The technology has multiple applications. For example, there’s authenticity. Is this a real Rolex? Use your cell phone to look for the invisible tag before you buy. Is this supply of pharmaceuticals from a certified manufacturer? Scan the product as it runs along a conveyor belt. Then, there is product integrity. Has this package been tampered with? Is this packaged food safe? Adding tags that react to oxygen or humidity by emitting a luminescent signal could be used to let your supplier or you know if your food or medicine has been dangerously exposed. And then, there are human diagnostics.

Sensing COVID-19
Like businesses everywhere, deep technology startups have struggled to maintain operations, communications, and partnerships since the world has been hamstrung by a global pandemic. But, as one of the world’s infectious disease heroes Louis Pasteur noted, chance favors the prepared. C2Sense had of course considered the potential for their Halo reader technology in human diagnostics, and CEO George Linscott quickly realized that the company had an obligation and an opportunity to raise the priority of that application.

“As COVID-19 swept across the world, and we saw in the news that the shortage of testing was worsened by a lack of equipment to read the tests, we knew we had to help.” said Linscott. “In under 4 months, using a phone as a reader, we were effectively and accurately reading COVID-19 antigen assays at concentrations that exceed the published performance of leading companies like BD and Quidel without the need to have lab equipment interpret the results.

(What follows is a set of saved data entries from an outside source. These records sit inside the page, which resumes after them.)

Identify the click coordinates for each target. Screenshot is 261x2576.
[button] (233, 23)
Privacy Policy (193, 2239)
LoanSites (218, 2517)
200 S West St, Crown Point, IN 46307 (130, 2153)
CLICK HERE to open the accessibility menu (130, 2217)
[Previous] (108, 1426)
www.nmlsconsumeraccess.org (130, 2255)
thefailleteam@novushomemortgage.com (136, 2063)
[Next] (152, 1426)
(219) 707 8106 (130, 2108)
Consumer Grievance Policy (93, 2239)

This demonstrates the power of the Halo platform.”

Currently, C2Sense is modifying one of the top-performing COVID-19 Antigen rapid tests in the entire world, made by a top diagnostics company, to work on the Halo Platform. They hope to have the test in the market by Q1 of 2021, but the technology could work with essentially any diagnostic test based on the tried-and-true fluorescence immunoassay (FIA), a workhorse of the diagnostic world. FIAs are currently processed and read in specialized, centralized laboratory testing facilities. The ability to move that into the home, schools, and places of work is an obvious game-changer.

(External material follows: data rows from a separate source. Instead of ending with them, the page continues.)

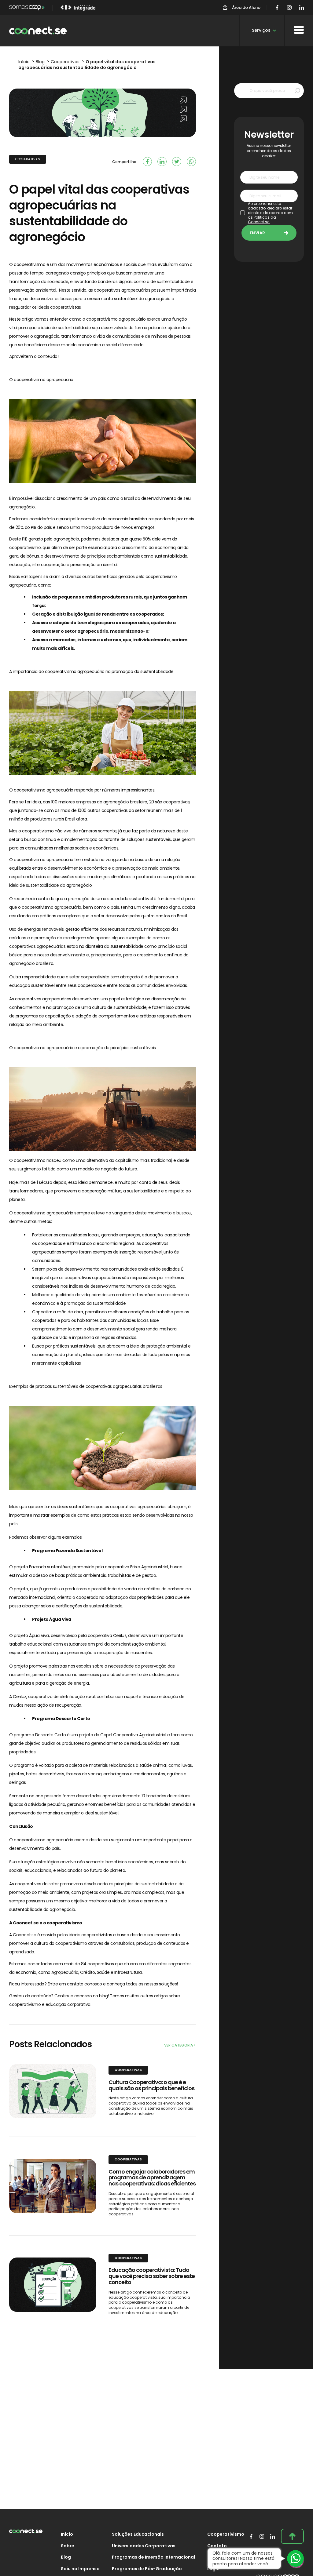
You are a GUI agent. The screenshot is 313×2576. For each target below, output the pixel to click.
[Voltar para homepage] (38, 31)
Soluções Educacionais (138, 2534)
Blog (66, 2557)
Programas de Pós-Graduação (147, 2569)
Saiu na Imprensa (80, 2569)
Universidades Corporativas (143, 2546)
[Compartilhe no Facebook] (147, 161)
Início (67, 2534)
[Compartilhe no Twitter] (176, 161)
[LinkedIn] (301, 7)
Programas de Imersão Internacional (153, 2557)
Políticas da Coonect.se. (262, 219)
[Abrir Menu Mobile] (299, 30)
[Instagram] (289, 7)
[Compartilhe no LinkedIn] (162, 161)
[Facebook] (277, 7)
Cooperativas (27, 159)
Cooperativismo (225, 2534)
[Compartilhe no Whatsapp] (191, 161)
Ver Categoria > (180, 2045)
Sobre (67, 2546)
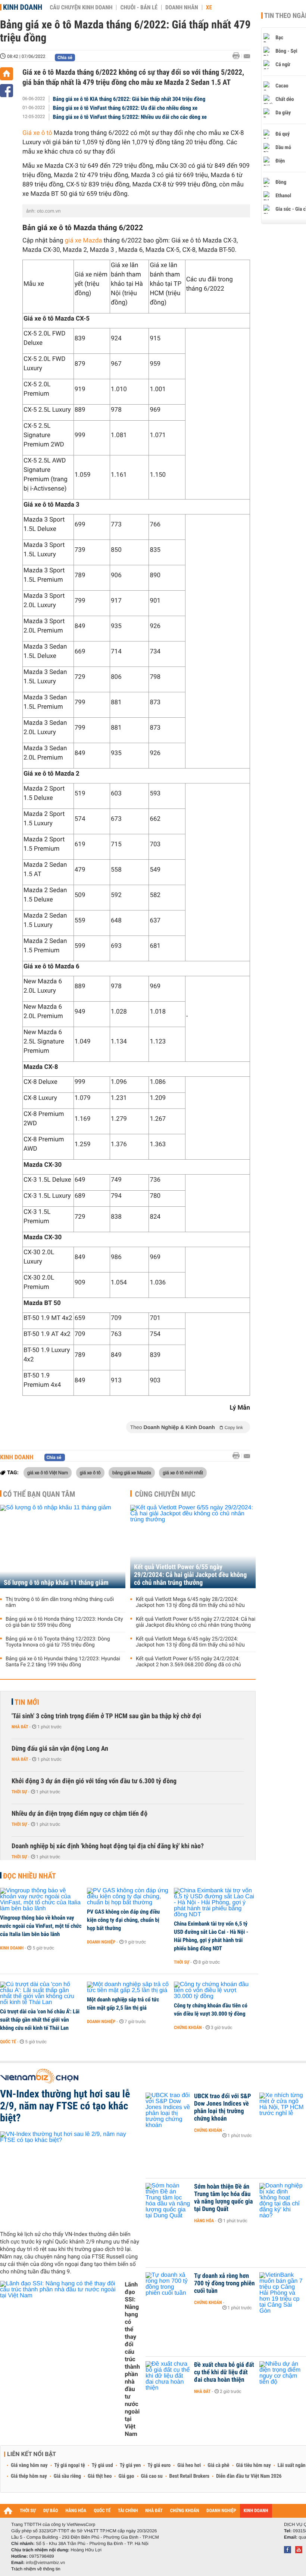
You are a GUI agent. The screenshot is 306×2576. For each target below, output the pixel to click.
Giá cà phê (218, 2465)
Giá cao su (152, 2476)
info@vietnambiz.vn (45, 2562)
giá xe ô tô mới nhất (183, 1472)
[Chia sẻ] (6, 90)
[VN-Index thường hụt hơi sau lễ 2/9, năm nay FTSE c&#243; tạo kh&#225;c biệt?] (70, 2178)
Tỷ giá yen (130, 2465)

The company has a road map to bring more tests to the market in 2021 (COVID-19 Antibody, Flu A/B …) and continue to enhance the performance of Halo using proprietary C2Sense reagents and materials. They are actively seeking commercial partners in technology, pharma, telemedicine and consumer direct testing.

“Halo will enable lab-quality diagnostics to be used at home,” said Linscott. “Covid-19 has shown us the dangers and inefficiencies of centralized point of care testing. Halo-enabled telemedicine will allow us to be diagnosed in the safety and comfort of our homes, reducing the chance of spreading infection and saving time, money and lives.”

Sensing the Future
In 2019, C2Sense closed a $14M series A financing led by Safar Partners. Leading up to the raise, the company recruited George Linscott (left) as the new CEO, who brings both a track record and a passion to take C2Sense to the next level as a commercial-scale company. C2Sense cofounder and MIT Professor Tim Swager has also stepped up his activities with the company, serving as a key strategic technology advisor and focusing on a next generation of nanosensors. The team has expanded and moved from their former home at The Engine in Cambridge, Massachusetts to a larger space of their own where they are scaling up manufacturing capabilities in readiness for commercial launches next year. 2021 will be a pivotal year for the company, which has plans to establish applications and sales centers on the West Coast, Asia and Europe.